* Directions *
a - In the passage on the ABM Treaty and relations with Russia, rewrite the paragraph starting "Relations between the Atlantic Alliance and Russia" as a short bulleted list that keeps its main facts.
b - Pick up the passage on the ABM Treaty and relations with Russia after its final sentence and carry it forward.

* Page text *
THE ABM TREATY, BMD DEPLOYMENTS AND WORSENING RELATIONS WITH RUSSIA

  53.  Relations between the Atlantic Alliance and Russia have deteriorated over the past two years, in large part because an increasingly resurgent and even aggressive Russia bitterly resents NATO actions, perceiving abandoned arms control agreements and new strategic moves by NATO as a threat to Russian security. Figuring large in the new confrontation is the termination of the ABM Treaty by the United States and the proposed deployment in Europe of US ballistic missile defences.

  54.  The Bush administration insists that European facilities would be aimed at detecting and destroying missile launches from Iran or elsewhere in the Middle East and would not be a challenge to Russia's strategic nuclear forces, which are still being reduced. Russia, however, sees a threat. In early January 2008, the Russian Ambassador to Belgium, Vadim Lukov, told a seminar that: "The trajectory of any American missile from Poland would be south-south-east and the speed would be very high. In this situation any notion of an early warning evaporates. Poland is just six and a half minutes from Moscow and in this situation the Russians would rely on an automated response. I am sure you may all well imagine the unfortunate consequences."[151]

  55.  The NATO Summit, which President Putin attended, and the following US-Russia Summit at Sochi calmed the atmosphere, but provided no resolution of ongoing disputes. The Russian over-reaction to Georgian attack on South Ossetia, followed by their unacceptable military actions, risk a serious and long term deterioration of relations.

  56.  A Russian initiative to globalise the INF Treaty has gone largely ignored by NATO nations. Over and above narrow Russian objections, important though these are, the potential deployment of even a small part of the US strategic BMD system in Europe has damaged a range of measures within the global non-proliferation regime.

Records from a dataset:

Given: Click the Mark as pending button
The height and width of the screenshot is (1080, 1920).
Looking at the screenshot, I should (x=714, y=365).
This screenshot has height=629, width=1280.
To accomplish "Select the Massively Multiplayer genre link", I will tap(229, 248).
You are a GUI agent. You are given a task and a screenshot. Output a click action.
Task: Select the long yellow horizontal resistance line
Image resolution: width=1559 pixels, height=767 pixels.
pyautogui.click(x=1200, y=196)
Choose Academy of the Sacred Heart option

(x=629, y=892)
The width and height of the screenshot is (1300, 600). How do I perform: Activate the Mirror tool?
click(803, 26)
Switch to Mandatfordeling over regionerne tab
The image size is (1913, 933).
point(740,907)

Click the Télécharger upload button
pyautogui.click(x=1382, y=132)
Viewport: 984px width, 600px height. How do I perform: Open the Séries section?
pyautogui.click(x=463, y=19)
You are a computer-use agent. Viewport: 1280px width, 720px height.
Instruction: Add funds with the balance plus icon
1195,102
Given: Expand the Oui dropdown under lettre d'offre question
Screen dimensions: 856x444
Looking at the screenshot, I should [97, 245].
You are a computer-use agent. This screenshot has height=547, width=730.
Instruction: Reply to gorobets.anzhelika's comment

* The answers *
a -
- Relations between the Atlantic Alliance and Russia have worsened over the past two years.
- A large part of the cause is that an increasingly resurgent, even aggressive Russia bitterly resents NATO actions.
- Russia sees abandoned arms control agreements and new NATO strategic moves as a threat to its security.
- Two issues are central to the new confrontation: the US ending the ABM Treaty, and the proposed deployment of US ballistic missile defenses in Europe.

b -
  57.  Despite US denials, concerns that a European-based missile defence system is ultimately meant for Russia are exacerbated by US plans to extend its weapons into space. Although the first phase of BMD involves only land-based missile interceptors, the Bush administration's planned missile defence architecture envisages interceptors based also at sea, in the air and on satellites in space. As Paul Wolfowitz, then US Deputy Secretary of Defense, noted in 2002: "while we have demonstrated that hit-to-kill works, as we look ahead we need to think about areas that would provide higher leverage. Nowhere is that more true than in space. Space offers attractive options not only for missile defence but for a broad range of interrelated civil and military missions. It truly is the ultimate high ground. We are exploring concepts and technologies for space-based intercepts."[152] This follows from an earlier US Space Command document that bluntly identified space as the fourth medium of warfare.[153]

  58.  Against this background, Russian experts have also expressed dismay at the use of the Pacific BMD system to shoot down an old Pentagon satellite earlier this year. This proven anti-satellite capability is a further threat to Russia and other nations, and undermines prospects for successful talks on Preventing an Arms Race in Outer Space in the Conference on Disarmament.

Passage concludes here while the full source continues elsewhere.